__DO THIS__
Rewrite the stretch of entries from the line containing "You are a computer-use" through the end of the entries, substituting "settings menu" for "options menu" and leaving everything else unchanged. Leave the pictures out of your answer.

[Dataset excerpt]
[Begin]

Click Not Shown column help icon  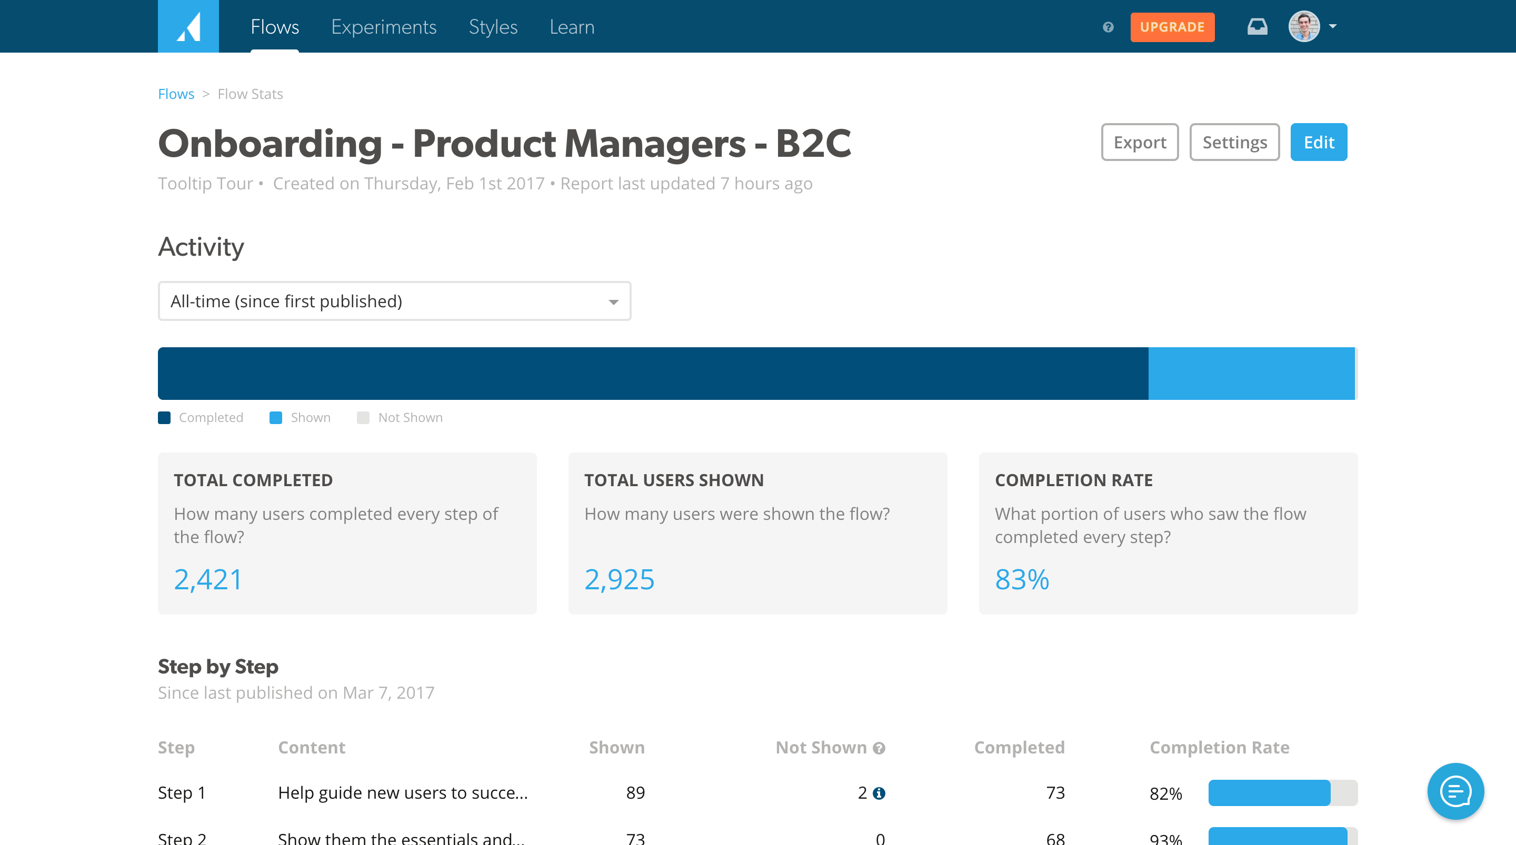point(879,748)
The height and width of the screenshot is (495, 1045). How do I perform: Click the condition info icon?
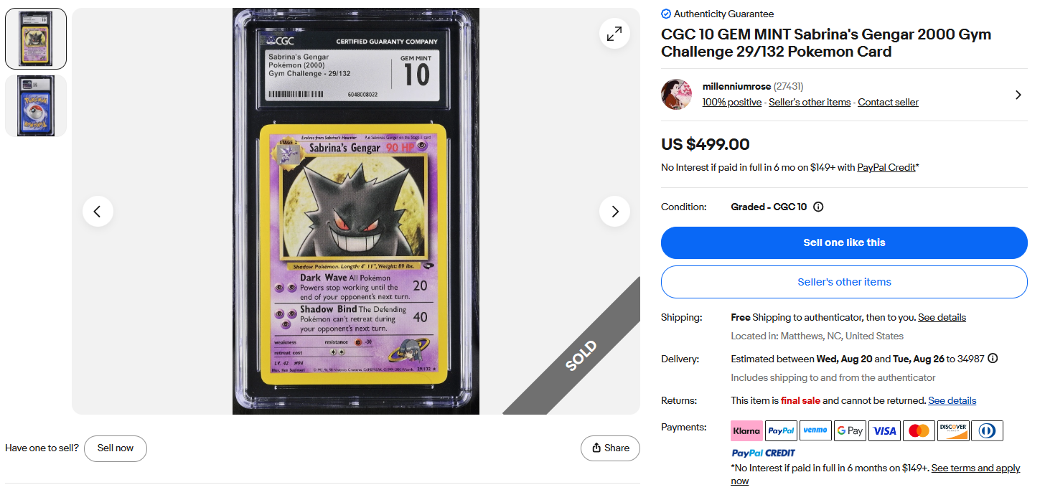[818, 207]
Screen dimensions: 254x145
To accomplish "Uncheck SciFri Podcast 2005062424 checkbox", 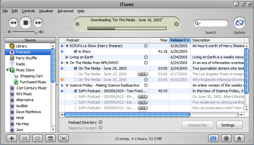I will [76, 91].
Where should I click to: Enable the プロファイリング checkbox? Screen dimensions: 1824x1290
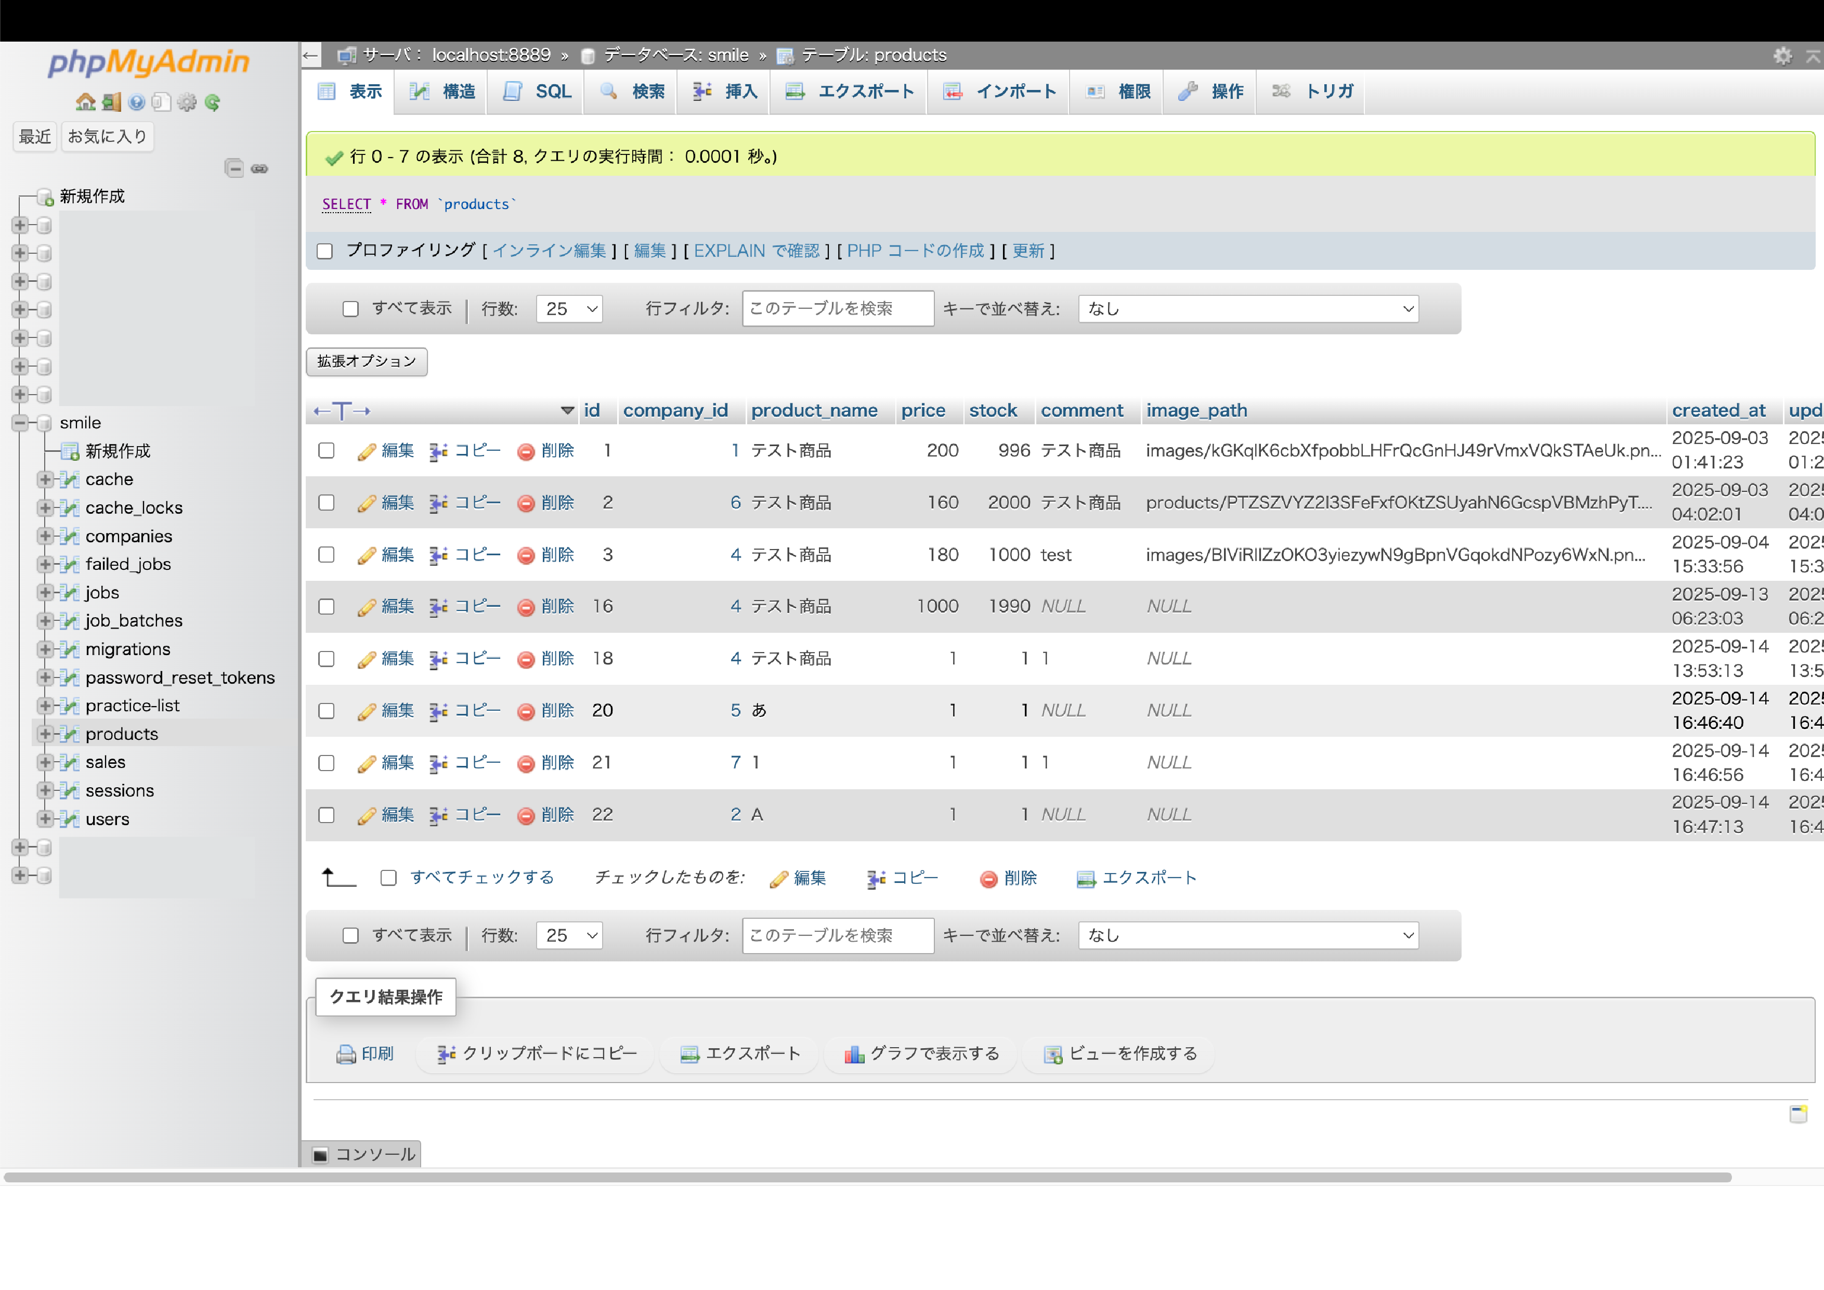(x=324, y=252)
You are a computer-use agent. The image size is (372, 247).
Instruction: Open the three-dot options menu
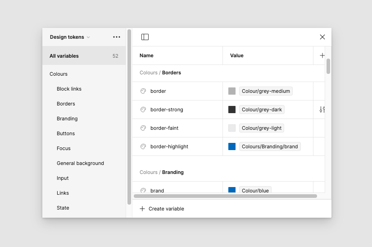[117, 37]
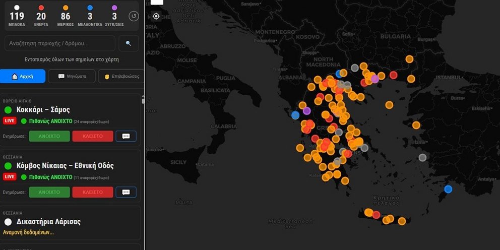Viewport: 500px width, 250px height.
Task: Click the gray marker in the Aegean islands
Action: coord(422,157)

[End]

__COMPLETED TASK__
You are a computer-use agent. The image size is (372, 247).
Instruction: Open the three-dot settings menu
[117, 37]
Viewport: 500px width, 250px height.
Task: Click the gray marker in the Aegean islands
Action: coord(422,157)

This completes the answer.